As for journals, the papers appeared in Nucleic Acids Research (4), Molecular Biology & Evolution (2), Bioinformatics (2), Journal of Molecular Biology (1) and Evolution (1). This list only partially matches their Journal Citation Reports current 5-Year Impact Factors: 8.378, 10.494, 6.968, 3.795 and 5.469, respectively.
Rank: 10 Citations: 40,289
Clustal W: improving the sensitivity of progressive multiple sequence alignment through sequence weighting, position-specific gap penalties and weight matrix choice.
Thompson, J. D., Higgins, D. G. & Gibson, T. J
Nucleic Acids Res. 22, 4673–4680 (1994).
Rank: 12 Citations: 38,380
Basic local alignment search tool.
Altschul, S. F., Gish, W., Miller, W., Myers, E. W. & Lipman, D. J.
J. Mol. Biol. 215, 403–410 (1990).
Rank: 14 Citations: 36,410
Gapped BLAST and PSI-BLAST: A new generation of protein database search programs.
Altschul, S. F. et al.
Nucleic Acids Res. 25, 3389–3402 (1997).
Rank: 20 Citations: 30,176
The neighbor-joining method: A new method for reconstructing phylogenetic trees.
Saitou, N. & Nei, M.
Mol. Biol. Evol. 4, 406–425 (1987).
Rank: 28 Citations: 24,098
The CLUSTAL_X Windows interface: Flexible strategies for multiple sequence alignment aided by quality analysis tools.

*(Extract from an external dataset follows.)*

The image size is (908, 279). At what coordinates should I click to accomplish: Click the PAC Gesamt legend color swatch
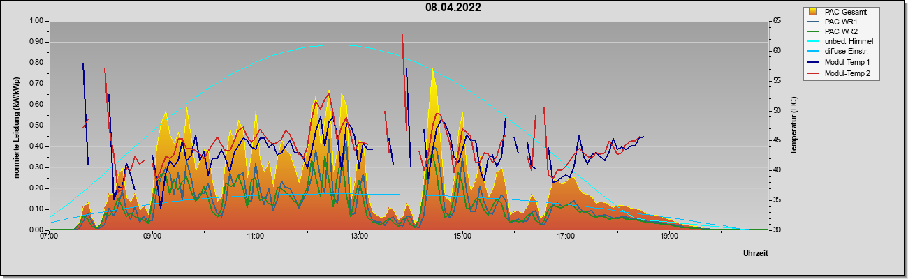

Thompson, J. D., Gibson, T. J., Plewniak, F., Jeanmougin, F. & Higgins, D. G.
Nucleic Acids Res. 25, 4876–4882 (1997).
Rank: 41 Citations: 21,373
Confidence limits on phylogenies: an approach using the bootstrap.
Felsenstein, J.
Evolution 39, 783–791 (1985).
Rank: 45 Citations: 18,286
MEGA4: Molecular Evolutionary Genetics Analysis (MEGA) software version 4.0.
Tamura, K., Dudley, J., Nei, M. & Kumar, S.
Mol. Biol. Evol. 24, 1596–1599 (2007).
Rank: 75 Citations: 14,226
A comprehensive set of sequence analysis programs for the VAX.
Devereux, J., Haeberli, P. & Smithies, O.
Nucleic Acids Res. 12, 387–395 (1984).
Rank: 76 Citations: 14,099
MODELTEST: Testing the model of DNA substitution.
Posada, D. & Crandall, K. A.
Bioinformatics 14, 817–818 (1998).
Rank: 100 Citations: 12,209
MrBayes 3: Bayesian phylogenetic inference under mixed models.
Ronquist, F. & Huelsenbeck, J. P.
Bioinformatics 19, 1572–1574 (2003).